*** Opening of Text passage ***

Last Friday, Nevada Governor Steve Sisolak signed a new law intended to bring transparency to the state’s rapidly-growing cannabis industry.
The law, which took effect immediately upon signing, requires the state Department of Taxation to publicly post the names of any board member, owner, or officer of a company that applies for a cannabis business license in the state. Furthermore, the law reveals the once-secret scoring tools that regulators used to approve applicants for these lucrative business licenses.
The law was passed to address the concerns of applicants who were denied licenses, several of whom have sued the state, arguing that the application process violated the state’s constitution. Supporters of the new law hope that publicizing the details of the application process will prevent similar lawsuits in the future. Last Friday, the state tax department posted over 10,000 weed business’ records online, including the names of nearly 9,000 individual applicants.
Even a cursory glance at the data provided reveals that the majority of retail licenses were snapped up by a fairly small number of bidders. The state received 462 applications for the 64 retail dispensary licenses they offered last year. But only sixteen applicants were granted 61 out of all 64 licenses. The last three licenses have yet to be awarded to anyone as of now. But according to the newly-released records, Tryke Companies SO NV LLC, Waveseer of Las Vegas LLC, Essence Henderson LLC, and a small number of other businesses were each allowed to open multiple dispensaries throughout the state.

*** Close of Text passage ***
*** Opening of Supplied records ***

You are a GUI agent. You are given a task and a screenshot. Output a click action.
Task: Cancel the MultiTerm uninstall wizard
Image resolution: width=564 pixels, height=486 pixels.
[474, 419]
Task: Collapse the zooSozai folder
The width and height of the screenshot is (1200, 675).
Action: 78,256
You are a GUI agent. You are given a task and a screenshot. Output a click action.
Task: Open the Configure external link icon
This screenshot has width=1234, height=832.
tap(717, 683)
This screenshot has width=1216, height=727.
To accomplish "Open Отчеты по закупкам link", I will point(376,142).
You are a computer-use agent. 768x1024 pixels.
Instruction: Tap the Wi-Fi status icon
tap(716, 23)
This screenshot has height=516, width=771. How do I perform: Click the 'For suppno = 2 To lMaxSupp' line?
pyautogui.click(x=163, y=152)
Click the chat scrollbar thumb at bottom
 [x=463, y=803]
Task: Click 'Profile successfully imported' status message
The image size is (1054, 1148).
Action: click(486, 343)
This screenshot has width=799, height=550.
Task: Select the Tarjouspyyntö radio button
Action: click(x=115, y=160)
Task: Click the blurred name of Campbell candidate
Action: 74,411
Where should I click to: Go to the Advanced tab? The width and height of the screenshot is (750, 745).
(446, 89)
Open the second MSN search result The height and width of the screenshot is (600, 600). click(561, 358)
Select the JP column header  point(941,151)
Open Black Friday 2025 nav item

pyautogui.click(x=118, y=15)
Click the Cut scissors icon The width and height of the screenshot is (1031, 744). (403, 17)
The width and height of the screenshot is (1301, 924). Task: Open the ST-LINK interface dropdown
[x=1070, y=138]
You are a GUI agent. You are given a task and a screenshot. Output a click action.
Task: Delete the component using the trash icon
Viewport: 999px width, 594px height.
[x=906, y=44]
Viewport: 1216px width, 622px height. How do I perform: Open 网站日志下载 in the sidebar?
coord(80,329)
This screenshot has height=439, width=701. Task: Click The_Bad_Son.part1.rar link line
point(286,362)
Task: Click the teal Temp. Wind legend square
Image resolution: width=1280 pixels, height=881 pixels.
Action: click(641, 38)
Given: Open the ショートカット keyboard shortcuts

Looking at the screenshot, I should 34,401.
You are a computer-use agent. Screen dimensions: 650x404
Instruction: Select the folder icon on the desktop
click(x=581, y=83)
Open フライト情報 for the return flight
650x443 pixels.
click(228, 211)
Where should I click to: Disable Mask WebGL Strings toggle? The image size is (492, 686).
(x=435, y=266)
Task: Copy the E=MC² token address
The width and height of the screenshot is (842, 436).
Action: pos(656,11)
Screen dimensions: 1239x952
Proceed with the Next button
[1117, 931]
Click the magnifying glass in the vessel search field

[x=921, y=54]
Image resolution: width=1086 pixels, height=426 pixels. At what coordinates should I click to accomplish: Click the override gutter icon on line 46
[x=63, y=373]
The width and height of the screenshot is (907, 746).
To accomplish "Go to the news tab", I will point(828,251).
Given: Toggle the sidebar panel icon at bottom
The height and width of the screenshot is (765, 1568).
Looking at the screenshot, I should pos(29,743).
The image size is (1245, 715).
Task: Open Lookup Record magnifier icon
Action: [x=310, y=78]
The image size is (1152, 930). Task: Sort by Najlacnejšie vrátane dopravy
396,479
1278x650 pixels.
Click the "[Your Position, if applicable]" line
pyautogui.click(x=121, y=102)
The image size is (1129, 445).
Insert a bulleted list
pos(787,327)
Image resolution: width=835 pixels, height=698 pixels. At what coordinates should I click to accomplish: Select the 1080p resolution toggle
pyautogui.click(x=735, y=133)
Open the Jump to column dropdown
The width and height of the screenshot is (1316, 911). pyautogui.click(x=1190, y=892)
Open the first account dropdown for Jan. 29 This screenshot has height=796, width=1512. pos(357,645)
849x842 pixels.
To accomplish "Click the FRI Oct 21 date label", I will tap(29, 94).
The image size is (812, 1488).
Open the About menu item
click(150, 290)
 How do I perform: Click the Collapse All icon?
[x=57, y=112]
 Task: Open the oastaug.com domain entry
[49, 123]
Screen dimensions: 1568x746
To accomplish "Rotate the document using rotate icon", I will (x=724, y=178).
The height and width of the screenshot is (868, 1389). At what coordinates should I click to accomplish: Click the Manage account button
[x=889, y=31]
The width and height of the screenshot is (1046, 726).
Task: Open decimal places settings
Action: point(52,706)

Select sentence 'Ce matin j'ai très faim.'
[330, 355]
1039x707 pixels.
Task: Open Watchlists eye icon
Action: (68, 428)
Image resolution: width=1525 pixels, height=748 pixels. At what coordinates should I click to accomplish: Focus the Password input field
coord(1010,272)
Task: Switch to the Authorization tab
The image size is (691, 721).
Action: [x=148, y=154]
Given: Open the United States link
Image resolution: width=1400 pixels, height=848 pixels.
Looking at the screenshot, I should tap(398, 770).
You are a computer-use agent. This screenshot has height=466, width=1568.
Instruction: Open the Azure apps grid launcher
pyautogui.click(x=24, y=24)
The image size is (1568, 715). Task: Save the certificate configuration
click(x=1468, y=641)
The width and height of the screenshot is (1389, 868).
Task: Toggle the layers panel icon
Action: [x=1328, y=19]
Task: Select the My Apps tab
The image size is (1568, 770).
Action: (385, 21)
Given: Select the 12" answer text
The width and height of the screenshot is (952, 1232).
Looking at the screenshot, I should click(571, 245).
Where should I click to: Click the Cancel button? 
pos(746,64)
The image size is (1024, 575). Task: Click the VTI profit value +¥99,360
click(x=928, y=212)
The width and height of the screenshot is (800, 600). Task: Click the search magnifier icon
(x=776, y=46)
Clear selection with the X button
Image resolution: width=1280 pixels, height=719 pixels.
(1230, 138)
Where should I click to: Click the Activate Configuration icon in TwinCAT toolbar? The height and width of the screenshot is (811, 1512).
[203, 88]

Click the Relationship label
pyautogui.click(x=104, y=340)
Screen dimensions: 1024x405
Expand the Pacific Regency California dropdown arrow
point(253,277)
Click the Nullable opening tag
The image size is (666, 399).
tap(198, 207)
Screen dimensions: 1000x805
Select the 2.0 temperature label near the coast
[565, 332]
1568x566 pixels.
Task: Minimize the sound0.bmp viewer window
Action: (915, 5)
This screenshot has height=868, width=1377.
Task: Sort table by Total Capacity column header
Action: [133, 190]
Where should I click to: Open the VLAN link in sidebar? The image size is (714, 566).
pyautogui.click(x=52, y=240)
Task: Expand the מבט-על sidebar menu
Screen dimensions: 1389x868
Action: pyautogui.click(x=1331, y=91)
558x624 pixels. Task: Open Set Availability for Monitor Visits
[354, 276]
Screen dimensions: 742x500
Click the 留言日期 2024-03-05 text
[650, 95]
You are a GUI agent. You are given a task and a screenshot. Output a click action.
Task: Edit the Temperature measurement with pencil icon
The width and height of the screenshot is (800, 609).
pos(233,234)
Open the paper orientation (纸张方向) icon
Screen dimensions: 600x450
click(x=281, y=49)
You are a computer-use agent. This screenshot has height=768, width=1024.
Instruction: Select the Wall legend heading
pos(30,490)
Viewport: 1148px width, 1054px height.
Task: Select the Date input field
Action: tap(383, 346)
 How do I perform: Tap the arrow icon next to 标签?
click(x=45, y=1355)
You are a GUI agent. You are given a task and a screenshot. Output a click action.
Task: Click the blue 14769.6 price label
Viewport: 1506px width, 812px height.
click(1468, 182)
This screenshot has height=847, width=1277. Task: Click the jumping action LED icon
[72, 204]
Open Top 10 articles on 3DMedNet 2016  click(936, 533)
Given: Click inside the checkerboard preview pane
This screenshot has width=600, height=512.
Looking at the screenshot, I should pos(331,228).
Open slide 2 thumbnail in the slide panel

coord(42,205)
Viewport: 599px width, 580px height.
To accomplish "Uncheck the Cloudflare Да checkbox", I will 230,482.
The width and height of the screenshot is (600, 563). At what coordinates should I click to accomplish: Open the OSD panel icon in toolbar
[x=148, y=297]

*** Close of Supplied records ***

- [Work order]: Could you carry on the article about Nevada's cannabis licensing law from its last sentence?

- [Answer box]:
Melanie Young, executive director of the state Taxation Department, wrote that reviewers evaluated these applications on 6 different criteria and granted licenses to the highest-scoring bidders. Young explained that the reason few businesses won so many licenses was that state law prevents licenses from being awarded to low-scoring bidders. On a positive note, the tax department claimed that over half of these successful applicants are new to the cannabis industry, and around three in five have demonstrated diversity among their business owners or employees.
Several other states are limiting the total number of cannabis licenses a single entity can hold, in an attempt to prevent major corporations from monopolizing local medical or recreational cannabis industries.
Maryland initially imposed a one-dispensary-per-owner law, but recently expanded this number to four after larger out-of-state companies found a loophole allowing them to skirt the original law. California lawmakers have also been arguing for licensing or cultivation caps to protect local business owners from being pushed out of the market by larger corporate interests.